Orders were specially given in regard to the medicine to be administered and the means to keep the patient up in all small, but not unimportant ways. On no account was he to make any effort, or put forth the least exertion, and ice must be given him so he would never be without it. I shall not soon forget the scene, when left alone with this fearfully sick soldier. I had heard of hemorrhage from the lungs. Here was a dreadful case of it. This young man 21 years old, was stricken with this terrific attack. His arms lay by his side, his face was flushed, his eyes closed. In absolute stillness, his countenance, unmarked by any sign of alarm seemed to say, “I am fighting with a giant foe and I am going to win, if I can.” All night long I fanned him vigorously, not with a slow wafting kind of movement, but with swift, active motions that cooled and crowded the air to his breathing.

The thing to be done was to anticipate every want. But if a question must be asked, it was answered by the slightest nod of his head. A bit of ice was put into his mouth every two or three minutes, and my fanning was interrupted three or four times while I went to the cellar to get more ice.

And so the night wore away, but did not seem long, and was not specially wearisome, for the case was so serious, no one could help being intensely interested in it. Between five and six o’clock the parents rose and I went home.
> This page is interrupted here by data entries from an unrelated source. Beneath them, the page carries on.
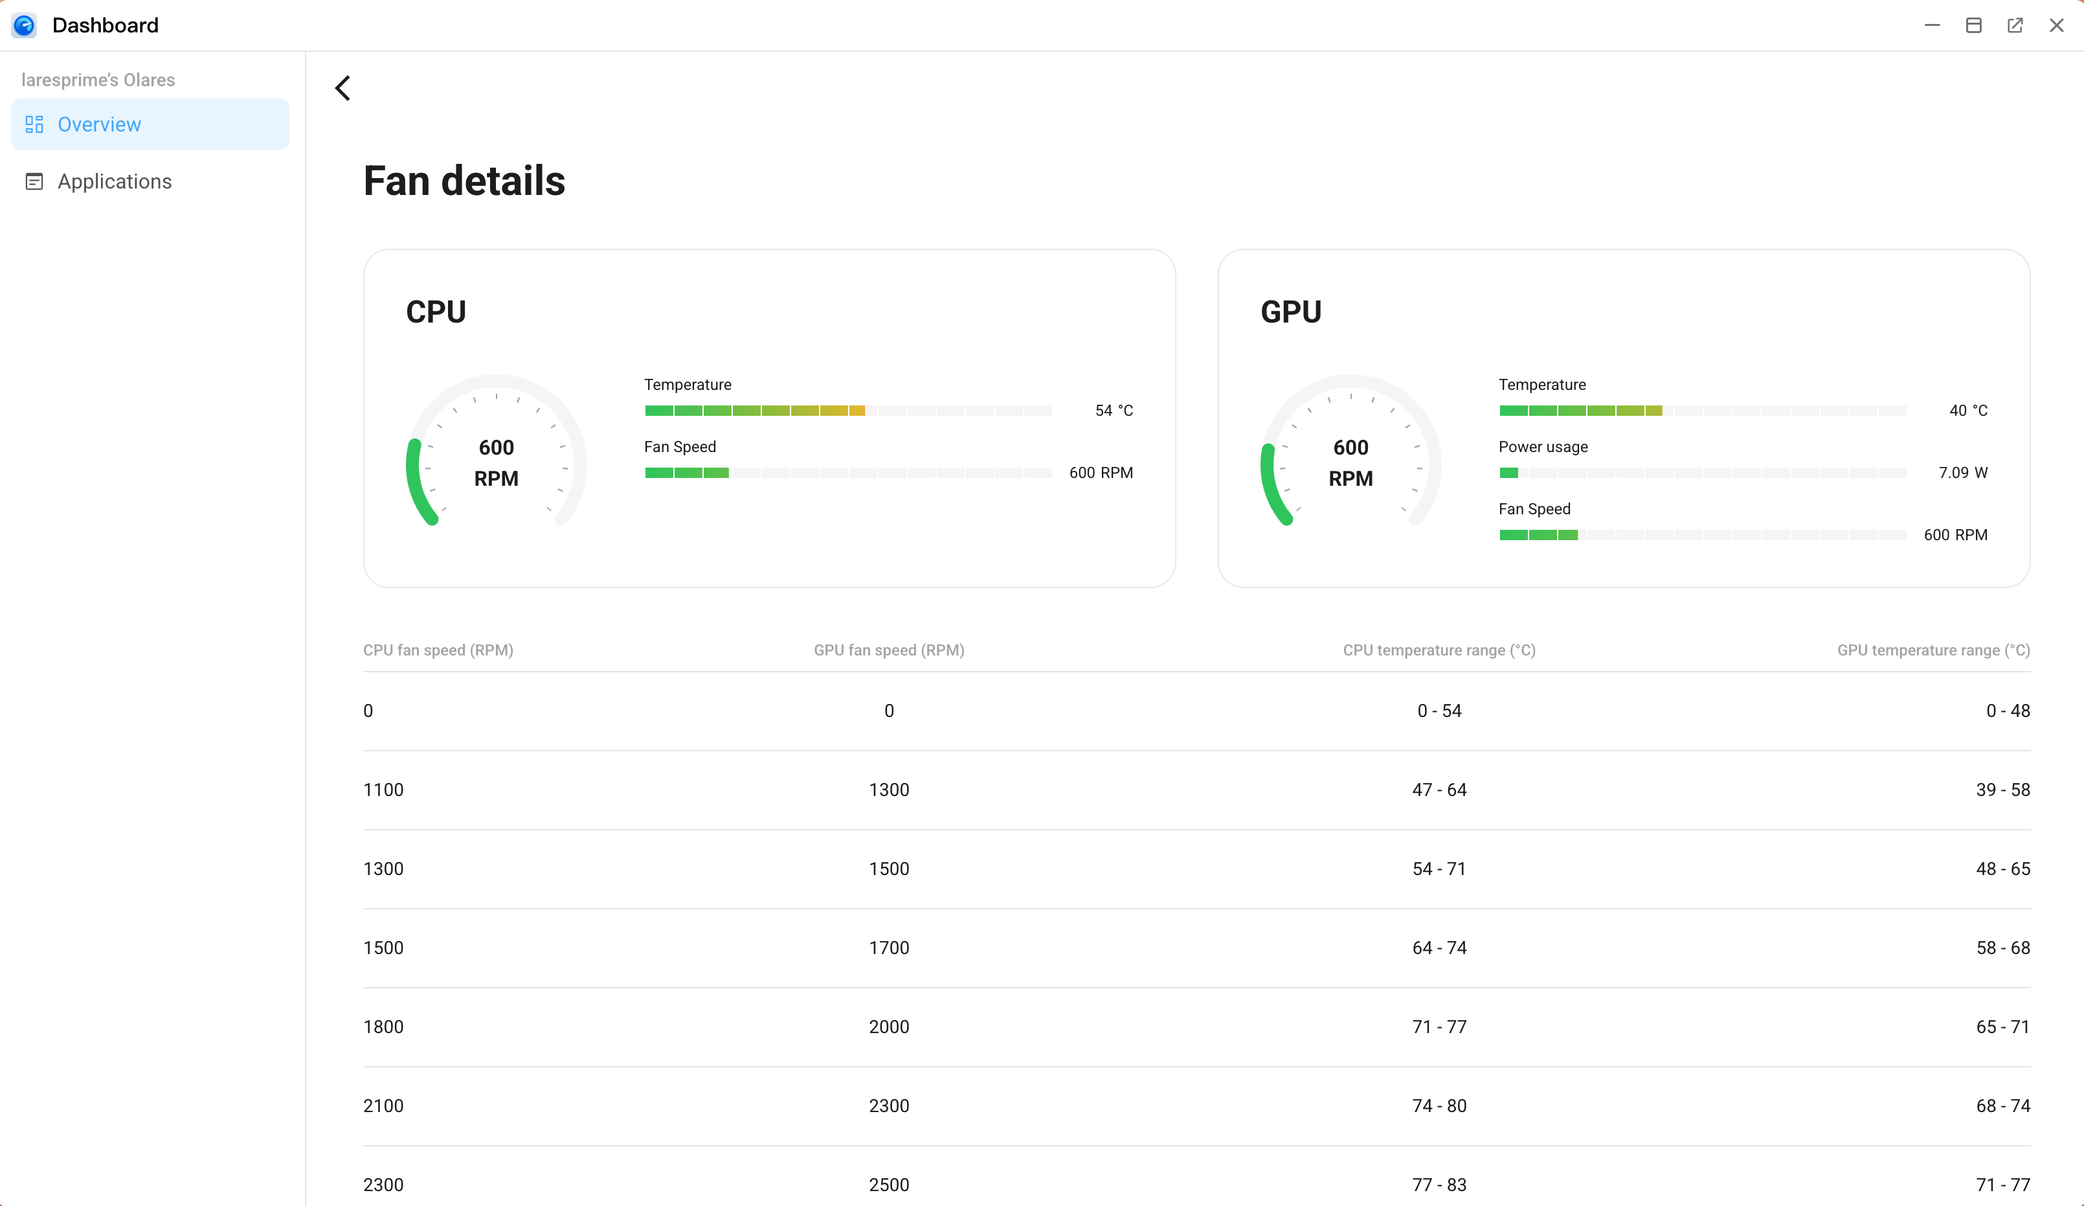Open Dashboard in a new window
Image resolution: width=2084 pixels, height=1206 pixels.
pyautogui.click(x=2015, y=25)
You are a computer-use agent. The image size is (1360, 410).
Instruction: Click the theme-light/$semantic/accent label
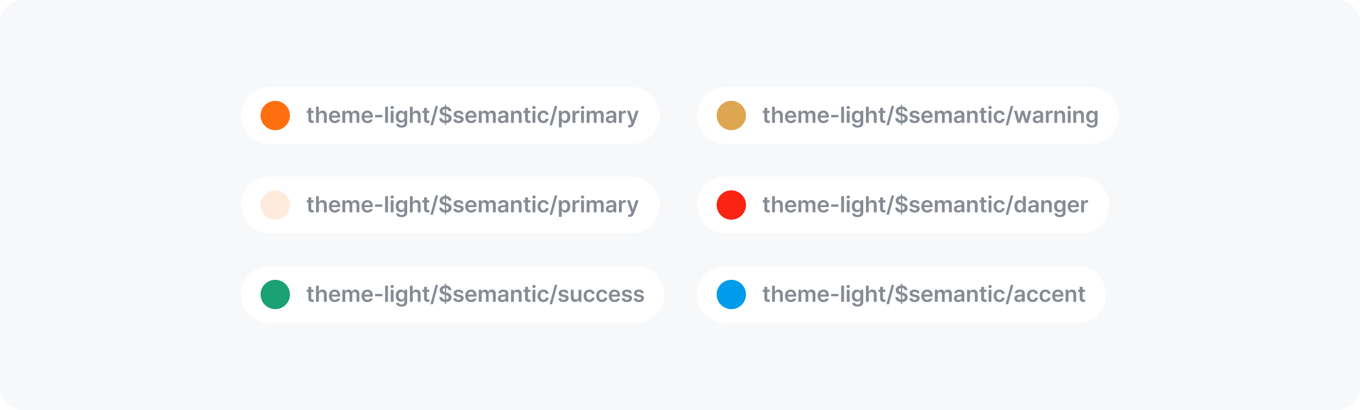[922, 294]
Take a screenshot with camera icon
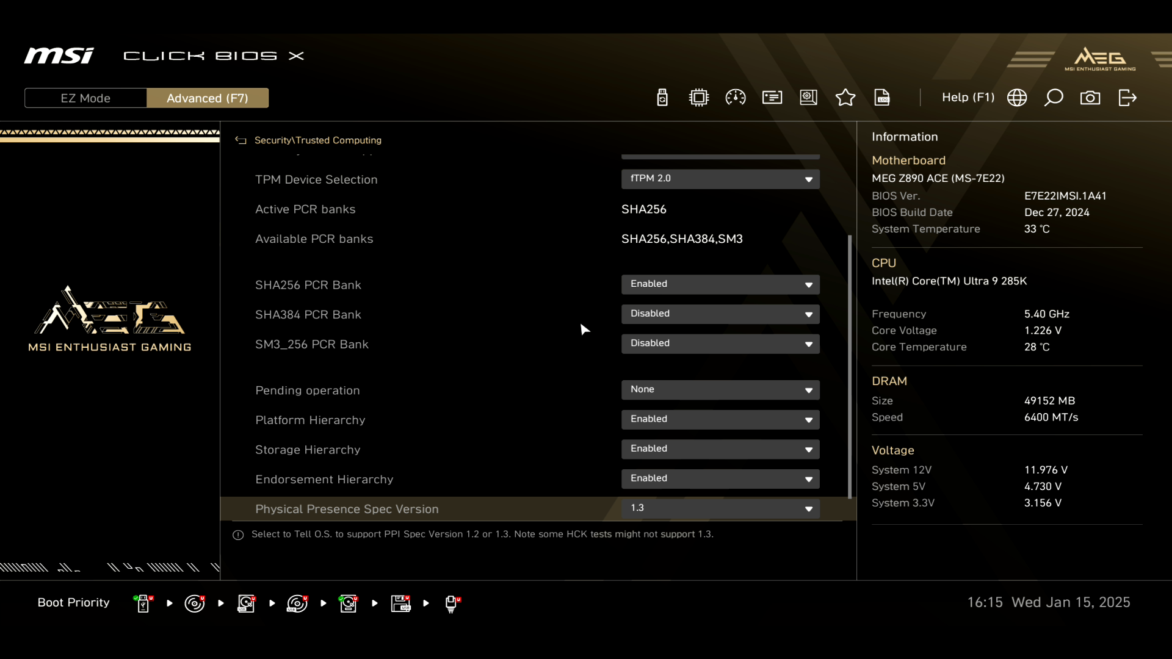This screenshot has height=659, width=1172. point(1090,98)
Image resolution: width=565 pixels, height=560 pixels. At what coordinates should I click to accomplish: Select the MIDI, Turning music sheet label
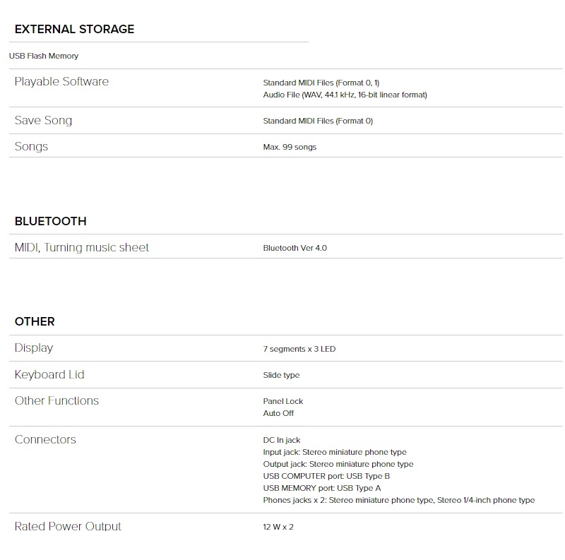[82, 247]
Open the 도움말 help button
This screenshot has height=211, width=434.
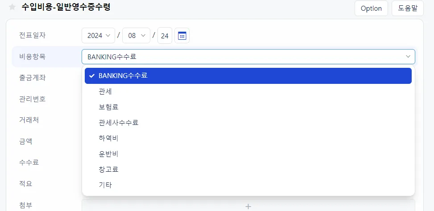click(407, 8)
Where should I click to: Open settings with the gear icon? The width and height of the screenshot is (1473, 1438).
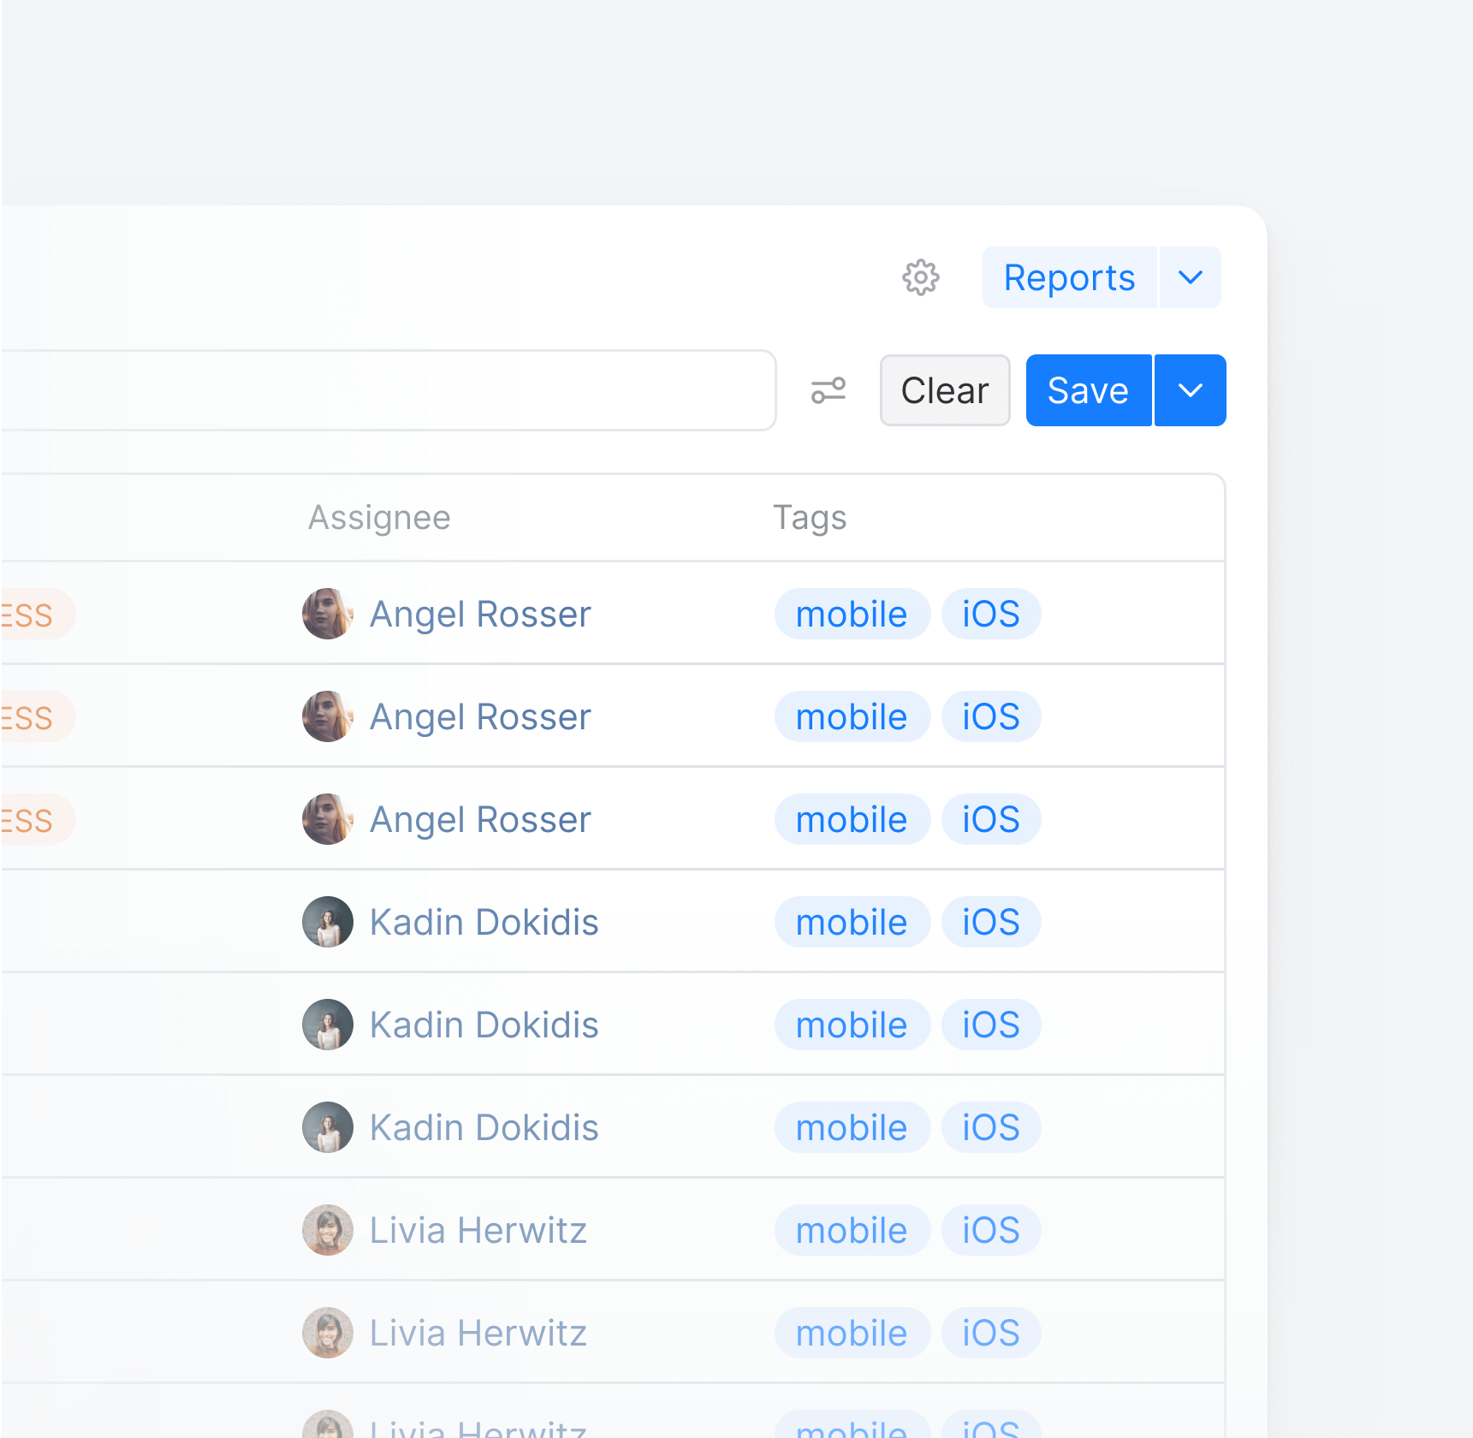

The next Sunday night, August 23rd, just as I was about to retire, Edgar Hanson rang my door-bell and said, “Alfred is bleeding again and father wants you to come over.” I went. The patient had been carried to a chamber. As I entered the room, he was raising blood in fearful mouthfuls, but his voice was clear and strong, as he called for a member of the family. Dr. Curtis was sitting in the back part of the room and could give but slight hopes of the soldier’s recovery. But through his professional skill, and the means used to disarm the malady, it was stayed in its ravages and Mr. Hanson began to be stronger in a few weeks, and the persistent hemorrhage was brought under control.

On Tuesday night, after the above mentioned Sunday, Mr. Edward Armes, a comrade of the patient in the 51st regiment, belonging to Southbridge, was watching with me, he and I having never met before. Mr. Hanson was now easier and it was proposed that each of us watchers should rest an hour while the other watched. The most convenient place to lie down was the floor at the side of the room. When my turn came to sleep, my careless dress, my scrawing head, my sleeves rolled up, perhaps did not give a stranger much impression of the dignity and decorum of the ministry. Mr. Armes was curious, no doubt, to find out something of my history work in life, and so quietly inquired as I settled myself upon the hard floor, what my business was, what I was doing in the Globe. I replied that I was preaching at the Union church.

It was a surprise to him, as he, with a sort of incredulous and puzzled look, smiled self-excusingly for his very natural conclusion that an unconventional slip-shod every day sort of a fellow, was a clergyman. But his shocked and confused sense, as I dropped upon my welcome resting place, did not hinder or disturb my refreshing nap of a quick flying hour.

Shall be glad to say something more of Mr. Hanson’s recovery and how it was secured, in a future letter.